The steel continuous wall 1 constructed in this way is in a state in which the H-section steel 3 is in contact with the side surface that becomes the valley side of the steel sheet piles 2 that are connected, for example, as shown in FIG. Has been placed. The one flange 32 of the H-section steel 3 is substantially in contact with one surface of the web 21 of the steel sheet pile 2, and the first guide member 24 at the lower end of the steel sheet pile 2 is in the state of the flange 32 of the H-section steel 3. Although fitted to the lower end, the steel sheet pile 2 and the H-shaped steel 3 are not joined or fitted in other portions.

Moreover, even if the H-section steel 3 that contacts the steel sheet pile 2 is driven prior to the steel sheet pile 2, the H-section steel 3 is made of the steel sheet pile 2 by the second guide member 33 with respect to the existing steel sheet pile 2 a. In a state where it is arranged at a correct position corresponding to the placement position, it is placed in parallel with the existing steel sheet pile 2.

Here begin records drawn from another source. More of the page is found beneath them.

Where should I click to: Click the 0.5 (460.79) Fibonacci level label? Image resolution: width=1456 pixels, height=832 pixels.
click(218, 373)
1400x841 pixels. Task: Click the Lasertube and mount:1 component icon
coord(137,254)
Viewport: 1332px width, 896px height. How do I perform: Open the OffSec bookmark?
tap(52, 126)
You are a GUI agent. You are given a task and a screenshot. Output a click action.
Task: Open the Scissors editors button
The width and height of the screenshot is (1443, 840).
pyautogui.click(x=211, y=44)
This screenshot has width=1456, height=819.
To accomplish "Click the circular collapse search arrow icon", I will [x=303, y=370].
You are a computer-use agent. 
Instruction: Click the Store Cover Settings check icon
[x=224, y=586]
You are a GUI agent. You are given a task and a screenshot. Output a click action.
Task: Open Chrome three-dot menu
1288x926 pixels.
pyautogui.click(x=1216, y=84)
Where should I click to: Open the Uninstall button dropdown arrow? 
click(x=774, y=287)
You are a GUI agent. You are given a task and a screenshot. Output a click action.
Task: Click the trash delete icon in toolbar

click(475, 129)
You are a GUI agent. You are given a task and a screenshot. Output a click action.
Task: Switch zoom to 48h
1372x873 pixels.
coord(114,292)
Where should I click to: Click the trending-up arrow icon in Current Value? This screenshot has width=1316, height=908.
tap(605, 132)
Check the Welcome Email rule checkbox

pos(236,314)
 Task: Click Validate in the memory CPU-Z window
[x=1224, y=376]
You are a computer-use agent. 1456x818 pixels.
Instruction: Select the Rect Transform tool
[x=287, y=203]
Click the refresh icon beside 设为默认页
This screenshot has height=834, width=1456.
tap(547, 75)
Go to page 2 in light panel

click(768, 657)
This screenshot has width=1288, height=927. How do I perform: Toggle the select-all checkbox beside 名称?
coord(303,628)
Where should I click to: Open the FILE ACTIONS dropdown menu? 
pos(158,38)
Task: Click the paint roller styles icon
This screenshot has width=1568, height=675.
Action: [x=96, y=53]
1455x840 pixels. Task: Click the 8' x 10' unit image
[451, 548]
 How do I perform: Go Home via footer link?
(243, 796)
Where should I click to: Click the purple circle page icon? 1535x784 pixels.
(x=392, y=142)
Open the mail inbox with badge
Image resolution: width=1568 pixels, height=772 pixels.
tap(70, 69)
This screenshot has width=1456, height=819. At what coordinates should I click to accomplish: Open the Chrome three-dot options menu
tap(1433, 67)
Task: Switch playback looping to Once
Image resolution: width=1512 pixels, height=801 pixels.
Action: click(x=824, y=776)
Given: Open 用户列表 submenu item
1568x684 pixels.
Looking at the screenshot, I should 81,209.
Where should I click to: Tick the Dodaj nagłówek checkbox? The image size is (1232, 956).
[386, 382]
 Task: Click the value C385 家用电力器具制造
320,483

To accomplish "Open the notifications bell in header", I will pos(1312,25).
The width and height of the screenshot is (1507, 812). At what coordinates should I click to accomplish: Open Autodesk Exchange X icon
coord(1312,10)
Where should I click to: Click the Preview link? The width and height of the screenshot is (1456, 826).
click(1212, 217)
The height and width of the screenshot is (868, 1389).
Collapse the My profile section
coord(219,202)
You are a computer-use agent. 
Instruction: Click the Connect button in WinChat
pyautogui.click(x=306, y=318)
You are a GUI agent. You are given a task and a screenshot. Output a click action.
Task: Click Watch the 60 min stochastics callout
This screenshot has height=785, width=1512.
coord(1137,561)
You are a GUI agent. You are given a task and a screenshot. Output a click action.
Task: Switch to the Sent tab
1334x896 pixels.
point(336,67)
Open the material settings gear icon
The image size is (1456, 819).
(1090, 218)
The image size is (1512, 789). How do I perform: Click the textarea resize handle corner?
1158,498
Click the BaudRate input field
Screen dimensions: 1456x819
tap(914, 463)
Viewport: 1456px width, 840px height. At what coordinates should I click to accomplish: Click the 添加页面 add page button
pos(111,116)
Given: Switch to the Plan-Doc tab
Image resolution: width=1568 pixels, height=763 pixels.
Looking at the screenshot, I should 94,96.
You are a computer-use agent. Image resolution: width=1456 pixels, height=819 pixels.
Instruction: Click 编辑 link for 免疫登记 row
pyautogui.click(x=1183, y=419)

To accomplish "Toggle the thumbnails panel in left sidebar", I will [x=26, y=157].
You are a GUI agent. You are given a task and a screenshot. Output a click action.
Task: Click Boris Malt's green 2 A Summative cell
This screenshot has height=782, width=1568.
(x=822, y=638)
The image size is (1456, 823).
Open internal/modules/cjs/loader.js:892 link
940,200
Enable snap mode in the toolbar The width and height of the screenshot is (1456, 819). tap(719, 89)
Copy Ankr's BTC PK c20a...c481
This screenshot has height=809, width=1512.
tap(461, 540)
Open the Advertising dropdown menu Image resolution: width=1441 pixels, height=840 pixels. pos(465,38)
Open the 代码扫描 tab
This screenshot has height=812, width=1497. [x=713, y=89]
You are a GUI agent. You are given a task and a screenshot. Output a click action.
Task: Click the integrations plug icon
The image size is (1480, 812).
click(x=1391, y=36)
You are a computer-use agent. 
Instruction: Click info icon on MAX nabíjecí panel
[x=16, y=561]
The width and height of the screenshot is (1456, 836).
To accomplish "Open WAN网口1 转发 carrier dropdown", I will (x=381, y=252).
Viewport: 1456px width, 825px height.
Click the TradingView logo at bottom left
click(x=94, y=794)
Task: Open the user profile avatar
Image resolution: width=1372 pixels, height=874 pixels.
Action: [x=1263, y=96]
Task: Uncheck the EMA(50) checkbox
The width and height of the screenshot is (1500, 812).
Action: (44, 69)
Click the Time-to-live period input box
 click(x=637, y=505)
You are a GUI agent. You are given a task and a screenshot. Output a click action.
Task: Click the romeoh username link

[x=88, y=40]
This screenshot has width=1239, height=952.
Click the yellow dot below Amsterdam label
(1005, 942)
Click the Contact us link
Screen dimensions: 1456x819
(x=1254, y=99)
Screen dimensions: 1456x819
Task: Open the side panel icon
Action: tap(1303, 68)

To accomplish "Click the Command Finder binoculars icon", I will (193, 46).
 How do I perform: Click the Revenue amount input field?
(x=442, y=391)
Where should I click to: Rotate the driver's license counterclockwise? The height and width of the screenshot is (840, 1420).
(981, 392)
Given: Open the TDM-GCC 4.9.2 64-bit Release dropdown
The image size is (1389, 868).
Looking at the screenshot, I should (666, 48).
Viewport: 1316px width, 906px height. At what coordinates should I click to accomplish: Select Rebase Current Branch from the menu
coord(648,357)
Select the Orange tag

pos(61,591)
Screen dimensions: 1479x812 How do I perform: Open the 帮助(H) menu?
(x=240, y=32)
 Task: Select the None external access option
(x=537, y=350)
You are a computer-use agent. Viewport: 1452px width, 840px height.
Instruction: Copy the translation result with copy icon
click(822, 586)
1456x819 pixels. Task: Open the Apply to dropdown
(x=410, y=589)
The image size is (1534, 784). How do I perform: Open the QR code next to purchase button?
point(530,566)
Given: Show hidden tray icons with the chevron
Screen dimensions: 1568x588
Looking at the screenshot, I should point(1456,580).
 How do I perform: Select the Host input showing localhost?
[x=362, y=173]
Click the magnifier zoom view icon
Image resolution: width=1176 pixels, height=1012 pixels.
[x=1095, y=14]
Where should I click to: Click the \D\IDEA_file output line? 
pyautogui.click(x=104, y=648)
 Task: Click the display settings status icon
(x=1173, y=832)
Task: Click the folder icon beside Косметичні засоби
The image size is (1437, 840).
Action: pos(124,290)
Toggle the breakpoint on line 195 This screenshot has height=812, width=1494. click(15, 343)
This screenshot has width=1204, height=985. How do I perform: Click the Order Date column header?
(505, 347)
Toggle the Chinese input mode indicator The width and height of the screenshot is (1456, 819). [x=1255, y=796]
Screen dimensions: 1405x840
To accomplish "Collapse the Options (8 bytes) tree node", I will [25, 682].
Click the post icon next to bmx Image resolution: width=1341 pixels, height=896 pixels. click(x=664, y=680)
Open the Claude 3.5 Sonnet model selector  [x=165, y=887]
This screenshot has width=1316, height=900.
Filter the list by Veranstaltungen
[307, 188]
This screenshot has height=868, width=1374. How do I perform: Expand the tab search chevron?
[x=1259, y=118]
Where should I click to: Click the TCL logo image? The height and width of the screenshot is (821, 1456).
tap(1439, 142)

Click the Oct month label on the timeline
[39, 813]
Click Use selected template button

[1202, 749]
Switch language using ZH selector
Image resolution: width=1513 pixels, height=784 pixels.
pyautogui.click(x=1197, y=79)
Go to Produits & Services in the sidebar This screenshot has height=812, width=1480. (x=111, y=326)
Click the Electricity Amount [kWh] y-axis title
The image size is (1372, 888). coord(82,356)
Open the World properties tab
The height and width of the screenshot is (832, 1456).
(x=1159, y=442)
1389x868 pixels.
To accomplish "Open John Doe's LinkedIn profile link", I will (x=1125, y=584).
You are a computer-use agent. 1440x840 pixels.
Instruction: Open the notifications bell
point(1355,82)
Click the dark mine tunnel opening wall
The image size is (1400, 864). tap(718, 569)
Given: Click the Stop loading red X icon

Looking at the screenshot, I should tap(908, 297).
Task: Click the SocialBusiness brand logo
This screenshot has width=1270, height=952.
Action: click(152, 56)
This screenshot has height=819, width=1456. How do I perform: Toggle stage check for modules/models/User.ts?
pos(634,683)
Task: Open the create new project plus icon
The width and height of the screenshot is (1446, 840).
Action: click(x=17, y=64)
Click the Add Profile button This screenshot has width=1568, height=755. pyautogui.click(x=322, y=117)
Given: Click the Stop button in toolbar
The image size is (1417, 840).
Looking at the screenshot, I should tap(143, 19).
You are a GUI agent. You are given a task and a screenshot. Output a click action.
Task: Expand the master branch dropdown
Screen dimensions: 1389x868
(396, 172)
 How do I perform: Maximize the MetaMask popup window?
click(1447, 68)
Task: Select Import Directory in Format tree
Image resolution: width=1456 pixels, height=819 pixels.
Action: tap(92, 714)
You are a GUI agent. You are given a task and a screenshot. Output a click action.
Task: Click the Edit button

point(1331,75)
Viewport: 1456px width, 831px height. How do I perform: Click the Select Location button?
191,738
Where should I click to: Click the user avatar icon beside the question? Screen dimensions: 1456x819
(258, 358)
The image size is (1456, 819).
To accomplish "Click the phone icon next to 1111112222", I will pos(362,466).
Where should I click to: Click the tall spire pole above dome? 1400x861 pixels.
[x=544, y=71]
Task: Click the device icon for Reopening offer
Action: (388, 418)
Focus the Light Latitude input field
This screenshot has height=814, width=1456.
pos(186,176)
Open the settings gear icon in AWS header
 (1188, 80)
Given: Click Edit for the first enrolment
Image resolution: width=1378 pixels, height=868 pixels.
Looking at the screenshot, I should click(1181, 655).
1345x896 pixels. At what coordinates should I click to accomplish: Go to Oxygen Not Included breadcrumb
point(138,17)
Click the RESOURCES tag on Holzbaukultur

In this state, the steel sheet pile 2 is fitted to the joint of the existing steel sheet pile 2a and the first guide member 24 is fitted to the H-shaped steel 3 so that the steel sheet pile 2 is guided by these. Can be placed. At this time, since the H-section steel 3 is driven in the correct position in parallel with the existing steel sheet pile 2a as described above, the steel sheet pile 2 can be driven in the correct position.
Moreover, since the steel sheet pile 2 and the H-shaped steel 3 are placed in contact with each other, the steel sheet pile 2 and the H-shaped steel 3 function as a laminated beam, and the steel continuous wall 1 with improved cross-sectional performance is provided. Can be obtained.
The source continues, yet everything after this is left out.